The Cryptozoologicon, Volume 1
John Conway, Memo Kosemen, Darren Naish
A unique book on fictional zoology “[theorizes] hypothetical animals to life” with new and highly original artwork and imaginative writing. “Cryptozoologicon” means the Book of Names of Hidden Animals – it is very fun and gets you thinking about the evolutionary implications of cryptid claims. This is Volume One with more volumes on the way (at least one more). The credentialed authors seemed to have great fun with this one and hope to lend support to the idea that cryptozoology literalism has to die – it must widen to consider the wider influences of ethnology and mythology. The introduction describes the field of cryptozoology in a nutshell, with a smart, skeptical, scholarly point of view.
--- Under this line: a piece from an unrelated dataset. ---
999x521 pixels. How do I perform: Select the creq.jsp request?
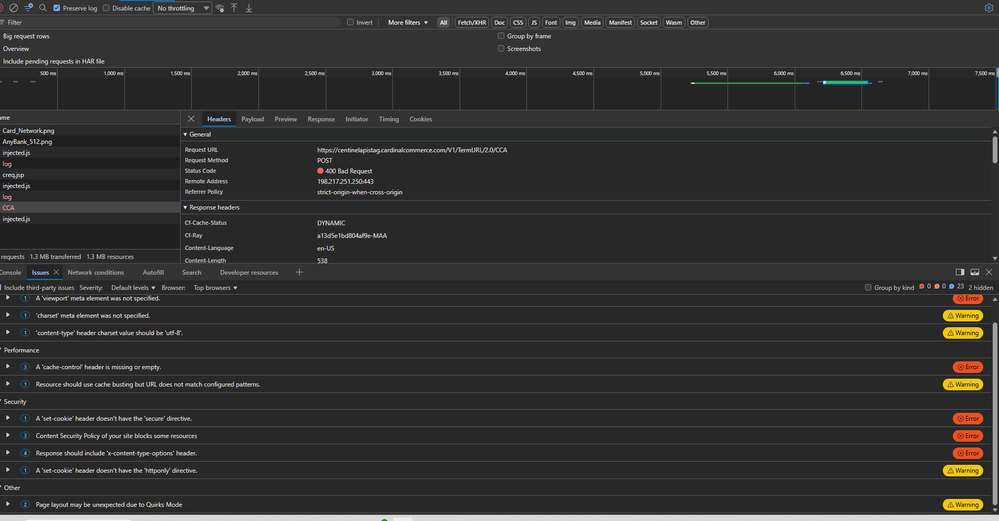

Each entry is a summary of what is known or conjectured about the cryptid. While remaining generally within the confines of zoology, the authors indulge in descriptions and illustrations of what the proposed cryptid might really be. The self-styled field cryptozoologist will probably not find this book enjoyable as the authors admit this is an artistic indulgence with a bit of satire that is critical of the foundational people of cryptozoology. But it’s a lovely (sometimes very silly) diversion into imagination fueled by biological reality. Aimed towards a reader a step above the general public, one who takes zoology seriously (includes some jargon familiar to those who read academic journals in zoology and paleontology), but not so seriously that we can’t enjoy a little “exercise in informed speculative crypto-fiction” that illustrates how evolution works. Easily available on Kindle and a bit more pricey in paperback due to the self-publishing company used.